October 1, 2013

Trying to come to an agreement with Republicans is like trying to play football against another team that uses guns and acid. They'll even throw their own people under the bus, like they did with last night's vote on the Vitter amendment -- or, as Republicans call it without a trace of conscious irony, the James Madison Congressional Accountability Act:

There's a new front in the battle over Obamacare: Republican congressional staffers are angry at their bosses for trying to deprive them of affordable insurance.

Like many Americans, most Congressional staffers receive health insurance through their employer, the federal government. And like most employers, the government covers a big portion of the cost: 75 percent. The Affordable Care Act changed this, requiring members of Congress and their staff to obtain coverage via the the health insurance exchanges created by the law. But the language in the law was unclear as to whether lawmakers and their aides would be able to keep using government money to purchase heath insurance. To clear this up, the Obama administration issued a proposed rule in August stating that the government would continue to cover 75 percent of congressional health benefits. The GOP latched onto this new regulation as an "outrageous exemption for Congress" and a "big fat taxpayer funded subsidy." Sen. David Vitter (R-La.) and Rep. Michael McCaul (R-Tex.), introduced bills that would strip out those employer contributions.

Yanking taxpayer subsidies for lawmakers makes sense politically for GOPers; it would be dangerous for Democratic lawmakers to reject a spending bill that slashes their benefits. But the proposed move has Congressional staffers—including Republicans—indignant.

"I understand it politically, and as a talking point," one rank-and-file Republican staffer says of the Vitter and McCaul measures. "But Congress literally threw staff under the bus on this… You're hurting staff assistants who are sorting your mail."

Staffers don't make as much money as you may think, he adds. "When I started on the Hill answering phone calls, I'd hear people saying, 'You're a rich congressional staffer,' and I'm like, 'you must be out of your mind.'" Some low-level congressional employees make as little as about $28,000 a year; House staff salaries are the lowest they've been since 2007. "We have folks in our office who don't make a lot of money," the GOP aide says, "and losing an employer contribution will make it hard on them."

Some Republican lawmakers agree: Rep. Peter King (R-NY), said Monday that junior staff members were being "sacrificed" for a political game.

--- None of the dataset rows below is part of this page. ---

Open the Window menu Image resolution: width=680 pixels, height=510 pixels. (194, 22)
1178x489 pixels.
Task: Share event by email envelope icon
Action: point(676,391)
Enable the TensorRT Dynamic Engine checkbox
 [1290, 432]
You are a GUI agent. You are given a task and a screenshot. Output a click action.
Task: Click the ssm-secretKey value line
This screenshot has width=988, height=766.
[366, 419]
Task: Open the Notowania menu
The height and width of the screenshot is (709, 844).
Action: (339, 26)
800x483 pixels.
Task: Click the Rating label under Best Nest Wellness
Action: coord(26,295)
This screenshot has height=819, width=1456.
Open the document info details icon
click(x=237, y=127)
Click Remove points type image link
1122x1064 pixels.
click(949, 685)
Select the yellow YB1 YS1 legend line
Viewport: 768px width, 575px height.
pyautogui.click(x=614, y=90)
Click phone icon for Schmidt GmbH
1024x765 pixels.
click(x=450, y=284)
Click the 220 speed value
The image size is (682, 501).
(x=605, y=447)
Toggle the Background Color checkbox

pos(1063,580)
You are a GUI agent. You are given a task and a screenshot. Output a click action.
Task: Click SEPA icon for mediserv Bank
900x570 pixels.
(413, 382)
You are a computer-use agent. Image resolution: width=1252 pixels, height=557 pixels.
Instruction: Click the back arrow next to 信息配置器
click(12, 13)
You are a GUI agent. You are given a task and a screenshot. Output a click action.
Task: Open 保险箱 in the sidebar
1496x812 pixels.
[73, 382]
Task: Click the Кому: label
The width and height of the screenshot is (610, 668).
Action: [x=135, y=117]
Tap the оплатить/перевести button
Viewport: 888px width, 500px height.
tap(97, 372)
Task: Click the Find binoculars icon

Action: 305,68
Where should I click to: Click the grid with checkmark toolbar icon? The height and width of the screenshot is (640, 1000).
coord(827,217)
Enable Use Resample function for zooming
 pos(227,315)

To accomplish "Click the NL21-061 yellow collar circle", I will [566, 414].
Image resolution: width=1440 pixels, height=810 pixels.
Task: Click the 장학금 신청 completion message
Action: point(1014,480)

Sen. Rand Paul (R-Ky.) told ABC that bumping up health care costs for staffers was "probably not a good idea," adding that low-paid staffers will "suffer."

Julian Zelizer, a professor of history and public affairs at Princeton University, thinks the GOP has picked a losing strategy. "You never want your staffers unhappy," he says.

Rep. Alan Grayson (D-Florida), is of the same mind: "If you're going to stick pins in a voodoo doll, the doll shouldn't be people who work for you."